ZATERDAG 31 MAART - HOTEL SCOPUS te JERUZALEM AVOND Ik knoop aan bij het chassidische verhaal dat Ton (Herremans) zopas vertelde. Een rabbi zit hele dagen te studeren en te studeren in een kamer vol boeken. Op een ochtend kloppen er drie studenten aan. Ze stellen hem de vraag : rabbi, wat gebeurt er met je als aan het einde van je leven het niet waar blijkt te zijn ? Hij antwoordde : wat doen jullie als het wel waar blijkt te zijn ? Stel je voor dat de plekken waar we morgen naartoe gaan wààr zijn, alsook de plekken die we al bezochten, niettegenstaande we wat in verwarring werden gebracht toen er minstens twee of drie mogelijkheden waren voor één en hetzelfde gebeuren dat daar zou hebben plaatsgevonden - en wordt herdacht. De vraag ‘hoe is dat dan als het waar zou zijn ?’ geldt eveneens voor de oerfenomenen van die religies waar we nu naar kijken hier in Jeruzalem : het jodendom – de islam – het christendom.

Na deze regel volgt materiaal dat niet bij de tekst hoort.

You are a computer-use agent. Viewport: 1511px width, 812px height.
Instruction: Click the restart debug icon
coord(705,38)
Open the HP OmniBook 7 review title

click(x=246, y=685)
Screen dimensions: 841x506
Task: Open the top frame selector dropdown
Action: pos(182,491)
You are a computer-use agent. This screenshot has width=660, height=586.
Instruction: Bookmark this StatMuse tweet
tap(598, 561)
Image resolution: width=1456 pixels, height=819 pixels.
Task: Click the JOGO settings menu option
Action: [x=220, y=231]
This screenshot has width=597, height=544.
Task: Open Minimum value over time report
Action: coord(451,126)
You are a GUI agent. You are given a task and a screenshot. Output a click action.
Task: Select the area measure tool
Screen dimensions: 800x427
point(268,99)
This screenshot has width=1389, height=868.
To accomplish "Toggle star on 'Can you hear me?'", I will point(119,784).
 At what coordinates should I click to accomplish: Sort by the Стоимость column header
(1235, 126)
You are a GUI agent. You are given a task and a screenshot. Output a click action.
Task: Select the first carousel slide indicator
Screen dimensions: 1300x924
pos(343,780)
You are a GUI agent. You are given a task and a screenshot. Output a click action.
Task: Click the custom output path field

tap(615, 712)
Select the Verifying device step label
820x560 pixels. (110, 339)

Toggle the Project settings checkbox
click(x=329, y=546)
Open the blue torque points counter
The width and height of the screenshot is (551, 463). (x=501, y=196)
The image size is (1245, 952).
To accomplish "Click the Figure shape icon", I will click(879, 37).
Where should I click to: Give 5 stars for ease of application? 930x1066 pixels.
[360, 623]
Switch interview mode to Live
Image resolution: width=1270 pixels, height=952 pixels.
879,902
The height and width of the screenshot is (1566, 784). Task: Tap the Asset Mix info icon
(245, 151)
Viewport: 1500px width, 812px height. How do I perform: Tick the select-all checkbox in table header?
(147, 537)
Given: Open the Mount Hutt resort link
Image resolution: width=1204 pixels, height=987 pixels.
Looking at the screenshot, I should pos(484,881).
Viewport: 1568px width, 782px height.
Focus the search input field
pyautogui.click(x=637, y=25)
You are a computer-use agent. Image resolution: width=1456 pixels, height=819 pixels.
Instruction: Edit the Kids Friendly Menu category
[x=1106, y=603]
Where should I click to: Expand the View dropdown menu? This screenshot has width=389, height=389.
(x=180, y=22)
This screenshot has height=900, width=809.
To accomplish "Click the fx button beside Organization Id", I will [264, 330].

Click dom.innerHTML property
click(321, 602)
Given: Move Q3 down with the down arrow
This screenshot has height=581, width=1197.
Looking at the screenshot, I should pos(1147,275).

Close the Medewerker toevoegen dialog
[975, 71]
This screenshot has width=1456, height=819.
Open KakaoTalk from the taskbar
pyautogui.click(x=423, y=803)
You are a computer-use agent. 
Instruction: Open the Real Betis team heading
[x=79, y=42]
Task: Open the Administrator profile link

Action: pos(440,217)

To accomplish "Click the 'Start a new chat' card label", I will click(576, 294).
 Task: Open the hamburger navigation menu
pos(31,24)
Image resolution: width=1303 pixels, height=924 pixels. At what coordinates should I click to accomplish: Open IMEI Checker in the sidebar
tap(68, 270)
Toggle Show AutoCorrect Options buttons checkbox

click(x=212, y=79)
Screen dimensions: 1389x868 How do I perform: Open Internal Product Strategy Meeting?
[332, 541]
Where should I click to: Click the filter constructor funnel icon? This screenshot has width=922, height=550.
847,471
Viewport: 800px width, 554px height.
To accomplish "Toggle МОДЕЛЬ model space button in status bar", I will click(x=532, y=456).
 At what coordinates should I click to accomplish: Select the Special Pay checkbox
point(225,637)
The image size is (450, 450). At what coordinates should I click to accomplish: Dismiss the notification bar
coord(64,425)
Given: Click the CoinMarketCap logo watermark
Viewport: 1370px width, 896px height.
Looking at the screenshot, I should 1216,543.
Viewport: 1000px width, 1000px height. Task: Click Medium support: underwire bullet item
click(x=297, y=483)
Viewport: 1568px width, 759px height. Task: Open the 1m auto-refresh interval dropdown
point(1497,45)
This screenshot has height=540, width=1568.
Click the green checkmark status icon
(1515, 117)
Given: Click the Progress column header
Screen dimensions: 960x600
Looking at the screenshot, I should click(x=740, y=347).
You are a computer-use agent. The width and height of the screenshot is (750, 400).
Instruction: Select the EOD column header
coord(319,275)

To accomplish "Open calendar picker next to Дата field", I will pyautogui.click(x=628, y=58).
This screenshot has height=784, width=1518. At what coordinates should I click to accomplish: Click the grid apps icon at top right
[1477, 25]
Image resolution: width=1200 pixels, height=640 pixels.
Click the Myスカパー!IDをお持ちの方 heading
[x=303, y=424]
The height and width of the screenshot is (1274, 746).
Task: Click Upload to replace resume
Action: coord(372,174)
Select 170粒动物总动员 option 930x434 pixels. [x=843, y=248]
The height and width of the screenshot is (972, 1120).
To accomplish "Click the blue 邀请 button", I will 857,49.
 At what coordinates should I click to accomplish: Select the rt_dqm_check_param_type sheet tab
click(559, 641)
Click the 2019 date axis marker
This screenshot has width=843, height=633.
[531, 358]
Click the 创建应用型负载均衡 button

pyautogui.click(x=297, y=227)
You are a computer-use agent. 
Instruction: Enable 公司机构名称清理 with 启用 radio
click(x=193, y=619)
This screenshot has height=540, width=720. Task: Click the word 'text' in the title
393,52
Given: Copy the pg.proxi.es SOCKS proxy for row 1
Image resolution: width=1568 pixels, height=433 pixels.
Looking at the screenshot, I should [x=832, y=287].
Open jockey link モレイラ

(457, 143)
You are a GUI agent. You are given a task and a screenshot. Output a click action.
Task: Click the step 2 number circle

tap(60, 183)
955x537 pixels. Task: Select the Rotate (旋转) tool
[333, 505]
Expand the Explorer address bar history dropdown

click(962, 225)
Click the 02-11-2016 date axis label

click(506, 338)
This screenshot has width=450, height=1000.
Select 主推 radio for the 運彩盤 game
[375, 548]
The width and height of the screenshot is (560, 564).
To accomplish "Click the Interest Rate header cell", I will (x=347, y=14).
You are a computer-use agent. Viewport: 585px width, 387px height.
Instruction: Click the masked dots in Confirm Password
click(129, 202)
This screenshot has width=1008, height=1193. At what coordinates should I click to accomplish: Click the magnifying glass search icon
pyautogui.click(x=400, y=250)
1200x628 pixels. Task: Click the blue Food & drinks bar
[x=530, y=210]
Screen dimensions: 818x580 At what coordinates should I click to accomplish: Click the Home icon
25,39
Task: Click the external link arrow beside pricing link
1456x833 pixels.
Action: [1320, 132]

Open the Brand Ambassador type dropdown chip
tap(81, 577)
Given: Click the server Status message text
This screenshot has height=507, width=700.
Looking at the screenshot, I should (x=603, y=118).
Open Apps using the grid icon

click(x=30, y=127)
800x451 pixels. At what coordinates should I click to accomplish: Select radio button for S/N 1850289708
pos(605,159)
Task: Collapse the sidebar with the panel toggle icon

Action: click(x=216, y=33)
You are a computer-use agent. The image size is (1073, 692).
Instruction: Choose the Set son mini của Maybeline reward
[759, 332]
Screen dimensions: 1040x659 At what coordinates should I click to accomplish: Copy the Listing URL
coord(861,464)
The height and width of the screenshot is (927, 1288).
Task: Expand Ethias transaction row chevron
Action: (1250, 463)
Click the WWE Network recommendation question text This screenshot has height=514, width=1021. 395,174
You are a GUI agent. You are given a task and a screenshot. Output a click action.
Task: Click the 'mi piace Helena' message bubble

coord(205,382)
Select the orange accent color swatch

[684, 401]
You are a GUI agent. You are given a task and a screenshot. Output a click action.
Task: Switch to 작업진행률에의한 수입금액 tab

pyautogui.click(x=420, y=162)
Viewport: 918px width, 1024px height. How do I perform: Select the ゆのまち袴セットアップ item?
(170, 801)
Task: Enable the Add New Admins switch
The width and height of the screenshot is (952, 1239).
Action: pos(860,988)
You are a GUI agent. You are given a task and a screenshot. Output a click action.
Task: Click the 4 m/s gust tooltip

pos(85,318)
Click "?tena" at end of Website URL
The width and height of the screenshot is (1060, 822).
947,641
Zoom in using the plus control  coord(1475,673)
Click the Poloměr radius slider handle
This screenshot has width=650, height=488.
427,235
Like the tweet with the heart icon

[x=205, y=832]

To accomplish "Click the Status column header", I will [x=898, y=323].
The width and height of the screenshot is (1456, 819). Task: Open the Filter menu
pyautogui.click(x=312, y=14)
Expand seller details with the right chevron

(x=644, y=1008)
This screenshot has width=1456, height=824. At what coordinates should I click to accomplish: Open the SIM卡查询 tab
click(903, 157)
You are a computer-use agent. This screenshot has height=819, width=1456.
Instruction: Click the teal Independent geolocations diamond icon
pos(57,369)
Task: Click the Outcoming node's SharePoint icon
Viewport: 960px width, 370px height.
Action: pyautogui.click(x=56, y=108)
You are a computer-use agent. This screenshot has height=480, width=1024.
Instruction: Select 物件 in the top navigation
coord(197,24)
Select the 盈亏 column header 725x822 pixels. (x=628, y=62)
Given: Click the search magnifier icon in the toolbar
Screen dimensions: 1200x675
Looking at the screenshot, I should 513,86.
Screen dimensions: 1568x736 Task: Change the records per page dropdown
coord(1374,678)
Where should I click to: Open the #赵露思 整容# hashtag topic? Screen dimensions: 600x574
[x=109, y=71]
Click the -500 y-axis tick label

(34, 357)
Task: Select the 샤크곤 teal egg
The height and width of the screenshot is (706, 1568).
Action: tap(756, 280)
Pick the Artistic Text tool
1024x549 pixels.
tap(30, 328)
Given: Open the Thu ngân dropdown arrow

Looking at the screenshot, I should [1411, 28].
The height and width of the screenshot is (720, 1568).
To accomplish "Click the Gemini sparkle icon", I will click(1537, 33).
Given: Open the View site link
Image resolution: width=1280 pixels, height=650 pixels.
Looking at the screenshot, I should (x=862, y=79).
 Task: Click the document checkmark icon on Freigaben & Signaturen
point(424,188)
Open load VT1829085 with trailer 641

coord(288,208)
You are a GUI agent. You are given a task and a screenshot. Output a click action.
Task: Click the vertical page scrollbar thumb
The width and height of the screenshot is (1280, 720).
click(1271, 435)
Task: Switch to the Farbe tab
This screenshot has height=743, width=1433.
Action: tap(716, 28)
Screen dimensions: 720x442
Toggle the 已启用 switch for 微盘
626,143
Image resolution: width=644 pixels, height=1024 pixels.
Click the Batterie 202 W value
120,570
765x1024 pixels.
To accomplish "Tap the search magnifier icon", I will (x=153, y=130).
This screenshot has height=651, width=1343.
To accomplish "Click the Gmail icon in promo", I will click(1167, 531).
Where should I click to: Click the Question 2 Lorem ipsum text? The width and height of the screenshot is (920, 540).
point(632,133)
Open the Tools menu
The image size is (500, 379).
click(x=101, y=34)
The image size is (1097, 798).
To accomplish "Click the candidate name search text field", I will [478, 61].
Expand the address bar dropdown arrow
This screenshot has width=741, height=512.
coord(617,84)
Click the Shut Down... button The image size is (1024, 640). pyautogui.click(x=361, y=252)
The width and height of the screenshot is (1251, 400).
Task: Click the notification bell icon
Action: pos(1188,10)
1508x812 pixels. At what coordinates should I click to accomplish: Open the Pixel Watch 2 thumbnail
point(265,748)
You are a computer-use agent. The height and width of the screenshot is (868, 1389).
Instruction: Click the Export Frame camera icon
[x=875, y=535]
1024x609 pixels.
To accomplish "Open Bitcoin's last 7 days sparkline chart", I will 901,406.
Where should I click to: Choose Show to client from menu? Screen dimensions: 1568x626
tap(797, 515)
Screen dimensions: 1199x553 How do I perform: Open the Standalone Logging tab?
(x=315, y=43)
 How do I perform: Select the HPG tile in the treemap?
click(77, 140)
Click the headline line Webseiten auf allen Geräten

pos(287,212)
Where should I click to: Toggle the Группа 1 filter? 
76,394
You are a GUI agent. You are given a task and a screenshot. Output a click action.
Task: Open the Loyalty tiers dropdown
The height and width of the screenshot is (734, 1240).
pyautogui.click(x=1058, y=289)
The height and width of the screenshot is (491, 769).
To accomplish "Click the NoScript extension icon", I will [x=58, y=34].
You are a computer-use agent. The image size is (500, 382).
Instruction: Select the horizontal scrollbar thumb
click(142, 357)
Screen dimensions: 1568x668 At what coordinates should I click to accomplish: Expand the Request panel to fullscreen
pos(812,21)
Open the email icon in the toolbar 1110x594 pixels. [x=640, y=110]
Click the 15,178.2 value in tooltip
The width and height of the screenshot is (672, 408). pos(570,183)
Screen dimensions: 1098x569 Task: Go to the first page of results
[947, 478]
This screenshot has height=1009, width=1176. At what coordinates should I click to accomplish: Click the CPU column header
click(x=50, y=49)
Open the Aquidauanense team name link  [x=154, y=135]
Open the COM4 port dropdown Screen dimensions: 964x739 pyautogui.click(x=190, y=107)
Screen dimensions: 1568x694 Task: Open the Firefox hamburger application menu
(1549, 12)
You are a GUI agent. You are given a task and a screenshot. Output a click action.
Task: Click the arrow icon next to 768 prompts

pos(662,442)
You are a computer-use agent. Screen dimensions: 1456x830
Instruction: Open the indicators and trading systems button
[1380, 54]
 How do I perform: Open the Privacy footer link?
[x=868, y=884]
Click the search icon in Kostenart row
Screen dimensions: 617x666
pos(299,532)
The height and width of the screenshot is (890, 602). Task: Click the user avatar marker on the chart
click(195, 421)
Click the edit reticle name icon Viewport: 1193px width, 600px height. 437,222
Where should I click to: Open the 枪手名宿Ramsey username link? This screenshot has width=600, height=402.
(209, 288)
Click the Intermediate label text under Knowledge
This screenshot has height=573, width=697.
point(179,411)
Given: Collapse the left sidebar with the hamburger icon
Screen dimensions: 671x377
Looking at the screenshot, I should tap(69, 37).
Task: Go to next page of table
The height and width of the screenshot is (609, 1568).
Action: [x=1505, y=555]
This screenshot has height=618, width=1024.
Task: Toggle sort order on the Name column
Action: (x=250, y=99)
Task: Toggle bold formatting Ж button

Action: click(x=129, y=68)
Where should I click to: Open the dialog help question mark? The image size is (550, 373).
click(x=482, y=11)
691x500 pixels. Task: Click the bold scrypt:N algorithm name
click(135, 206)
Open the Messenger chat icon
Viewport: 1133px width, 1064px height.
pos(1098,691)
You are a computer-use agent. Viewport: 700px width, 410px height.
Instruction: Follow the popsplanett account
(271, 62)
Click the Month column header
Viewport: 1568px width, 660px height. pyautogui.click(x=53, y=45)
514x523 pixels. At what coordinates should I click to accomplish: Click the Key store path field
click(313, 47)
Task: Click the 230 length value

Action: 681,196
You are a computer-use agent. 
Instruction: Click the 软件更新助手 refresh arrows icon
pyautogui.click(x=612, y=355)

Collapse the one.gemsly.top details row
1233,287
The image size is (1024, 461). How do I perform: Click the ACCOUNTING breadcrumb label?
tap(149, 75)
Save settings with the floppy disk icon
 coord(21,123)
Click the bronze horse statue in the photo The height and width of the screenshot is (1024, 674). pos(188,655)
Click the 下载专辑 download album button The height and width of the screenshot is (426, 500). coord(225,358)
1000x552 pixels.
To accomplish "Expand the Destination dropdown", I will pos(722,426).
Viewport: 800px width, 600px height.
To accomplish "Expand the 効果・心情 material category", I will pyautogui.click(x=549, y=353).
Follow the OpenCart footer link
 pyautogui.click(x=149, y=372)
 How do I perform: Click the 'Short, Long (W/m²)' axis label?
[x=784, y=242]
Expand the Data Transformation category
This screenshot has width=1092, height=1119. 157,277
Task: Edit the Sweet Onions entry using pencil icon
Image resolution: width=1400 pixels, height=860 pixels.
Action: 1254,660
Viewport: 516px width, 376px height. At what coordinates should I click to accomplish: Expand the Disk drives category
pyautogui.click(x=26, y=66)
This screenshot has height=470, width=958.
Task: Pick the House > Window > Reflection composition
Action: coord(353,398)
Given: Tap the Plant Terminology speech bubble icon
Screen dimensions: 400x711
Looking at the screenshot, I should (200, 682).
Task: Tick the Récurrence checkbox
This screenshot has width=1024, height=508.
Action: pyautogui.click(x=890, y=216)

Hoe moet het dan met die drie, hoe kan je de religie in zijn drievoudige verschijningsvorm een plaats geven ? Wat zullen we morgen zien ? De Tempelberg ! Daar staan twee gebouwen als twee belangrijke verklaringen, getuigenissen van waar de islam voor staat. Naast alle redenen om deze gebouwen architecturaal te bewonderen, vooral de Rotskoepel, wil ik jullie wijzen op enerzijds het belang van de plaats van de gebouwen en anderzijds de rol en de betekenis binnen de islam. De doorsnede van het grondplan van de Rotskoepel toont een achthoekige vorm. Deze achthoekige bouwvorm omsluit eigenlijk de Moriarots. Donderdag bezochten we reeds op de top van de Olijfberg een islamitisch schrijn (door Saladin tot een heiligdom gemaakt), maar we keken er met andere ogen naar omdat het op een plaats staat die voor het christendom belangrijk is : het is de plek waar Christus ten hemel gevaren zou zijn. Daar is nog steeds een voetafdruk van Christus te zien. Het Hemelvaartsschrijn of de Hemelvaartskapel is net als de Rotskoepel achthoekig gebouwd.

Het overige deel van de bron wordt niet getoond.